*Instructions*:
• 1. In the piece on Harper's call-up, translate this sentence into Spanish: "Every major league story starts in some minor league town."
• 2. Please resume the piece on Harper's call-up after its final sentence and carry the account forward.

*Extract*:
═══

His hair was dark, in something of a shaggy mohawk. He had pedigree but no accomplishments. But he was a major leaguer.

“He was a kid,” said Nationals outfielder Jayson Werth, the right fielder and No. 3 hitter that day — the position in both the lineup and the field Harper mans now.

No major leaguer, be he jovial or jaded, forgets how he was first called up — where he was, who delivered the news, what flight he took to get to which big league stadium. Harper was in the home clubhouse at what was then known as Alliance Bank Stadium, north of downtown Syracuse, just across Interstate 81 from Onondaga Lake. He was miles away, in geography and maturity and baseball IQ, from where he is now — the National League Most Valuable Player, leading all of baseball in home runs and OPS and Q-rating.

“There’s no 30-second version, from then to now,” Rizzo said. “That’s a 30-hour story.”

‘THAT’S SO PERFECT’

Every major league story starts in some minor league town. Rizzo made the trek because Zimmerman’s shoulder had prevented him from playing for a week and the Nationals had averaged just 2.7 runs over a six-game stretch. Rizzo’s inclination was to promote Harper, the top overall pick in the 2010 draft who was hitting just .227 against Triple-A pitching. The Nationals’ evaluators had just about reached consensus: Harper wasn’t ready.

“I was hearing some things that I had not noticed ever since he was 14 years old, the whole time that I had known him,” Rizzo said. “Flinching against lefties. Trying to pull too much. Not sure he’s getting jumps in center. Can he play center at all?

“I had made up my mind that I wanted to like him enough to bring him to the big leagues. But I had to see it for myself.”

After snow canceled the first of a three-game series against Rochester, Rizzo took in a game that Wednesday and an abbreviated doubleheader Thursday — eight innings in the first game, seven in the second. He saw Harper face only one left-hander, against whom he pulled off, of all things, a first-pitch sacrifice bunt. In three games, Harper went 3-for-8 with three walks. Rizzo liked how he took some tough pitches, how he played in center.

Snow canceled that Friday’s game in Syracuse, but Tony Beasley, then the Chiefs’ manager, posted a lineup card anyway. Harper’s name wasn’t on it.

“Super weird,” Harper remembers. He went to Beasley: “I need to play.”

Beasley made it simple: “You’re getting on a flight,” he said, “to L.A.”

Harper grew up in Las Vegas. He knew his entire family, all his friends, could make it to Dodger Stadium in time for that Saturday night game.

“I’m opening up in L.A.?” Harper remembers thinking. “That’s so perfect.”

That night, Stephen Strasburg, the top overall pick the year before Harper, pitched for Washington. Harper was there, in part, because Rizzo had determined the stage would not be too large.

“I didn’t have butterflies at all, really,” Harper said afterward.

═══

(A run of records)
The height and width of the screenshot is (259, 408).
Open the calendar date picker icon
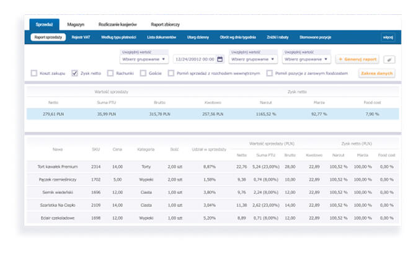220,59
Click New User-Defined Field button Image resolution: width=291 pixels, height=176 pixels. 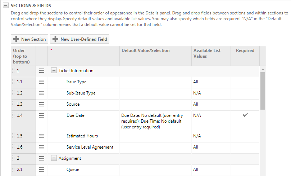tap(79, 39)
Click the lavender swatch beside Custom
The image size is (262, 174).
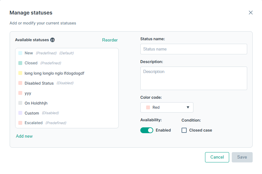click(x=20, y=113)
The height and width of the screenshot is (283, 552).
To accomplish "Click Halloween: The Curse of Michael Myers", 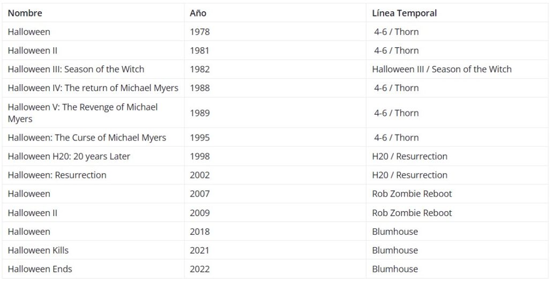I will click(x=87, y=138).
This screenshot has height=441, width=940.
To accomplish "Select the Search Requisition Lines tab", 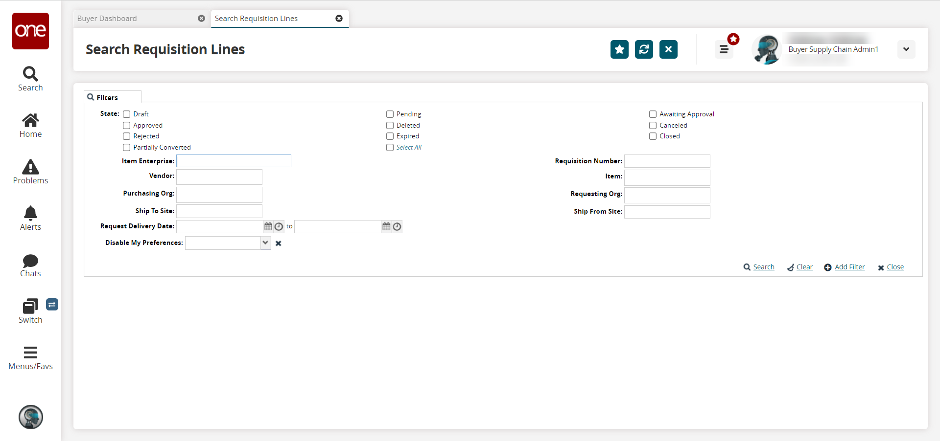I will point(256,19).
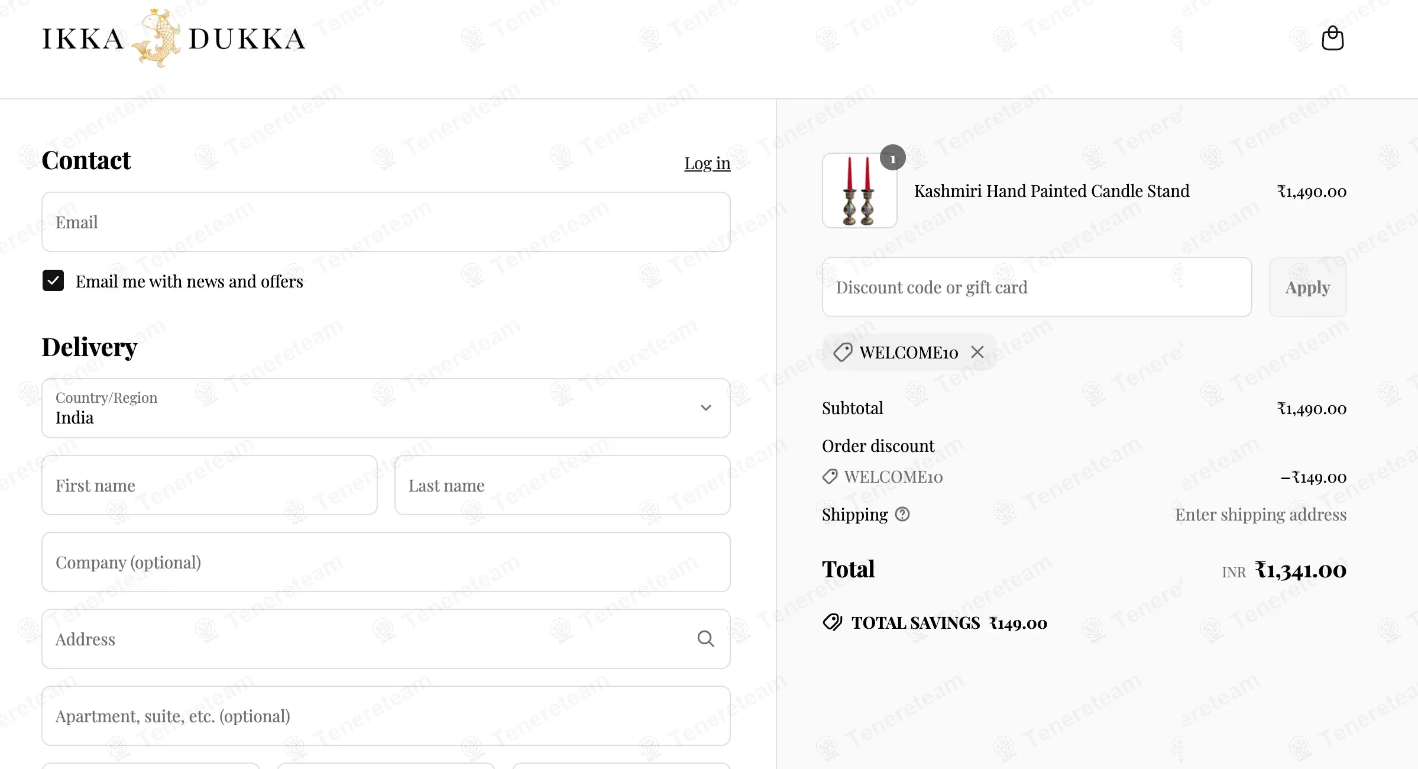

═══

*Results in order*:
• 1. Toda historia de las Grandes Ligas comienza en algún pueblo de ligas menores.

• 2.
His teammates, hardened by the idea of the long season ahead and trained to be immune to anything that might seem like a milestone, treated the game as what it was: No. 21 of 162.

“It wasn’t like we didn’t think he was ever going to make it,” Zimmerman said. “It was more just a matter of time.”

Manager Davey Johnson put Harper in left, with Rick Ankiel in center and Werth in right.

Harper’s first at-bat came against Dodgers right-hander Chad Billingsley, a tap-out back to the pitcher in the second. His second came in the fifth, when he flied out to left-center. His third came in the seventh, with the Nationals ahead 1-0 on Adam LaRoche’s homer.

Harper fell behind 1-and-2, but then worked Billingsley, taking a fastball to even the count, then a slider to get it full, then fouling off a change-up. Billingsley left his next pitch, a 93 mph fastball, up in the zone. Harper lashed at it violently, sending it toward center, where Matt Kemp awaited.

“I was just hoping it’d get over Kemp’s head,” Harper said.

It did, like a Scud missile, drilling into the base of the wall. Here, in Hollywood, was Harper’s first appearance as a leading man. In between first and second, his helmet started to bounce, so he flung it off. The Dodger Stadium crowd, 54,242 strong, booed lustily. In that moment, whether Harper would be a star couldn’t be determined with any degree of certainty. In that moment, what was a dead-cinch lock: He had star quality.

“The bigger the situation, the more he’s focused in, and he’s just steely-eyed,” Rizzo said this week. “He’s one of those guys. He’s Michael Jordan. He’s Bobby Orr. When others are tighter, he’s looser.”

In the bottom of that inning, Harper unfurled a throw from left to home that bore resemblance to a fishing line with a tuna on one end; Ramos dropped it, and a run scored. In the ninth, with runners at the corners, Harper ripped a liner to left, a sacrifice fly that gave the Nationals the lead. In the bottom of the inning, as closer Henry Rodriguez uncorked three wild pitches and blew a two-run lead, a fan leaped over the fence and ran toward left field, toward Harper. A dozen security staff tackled him.

“Crazy,” Harper said.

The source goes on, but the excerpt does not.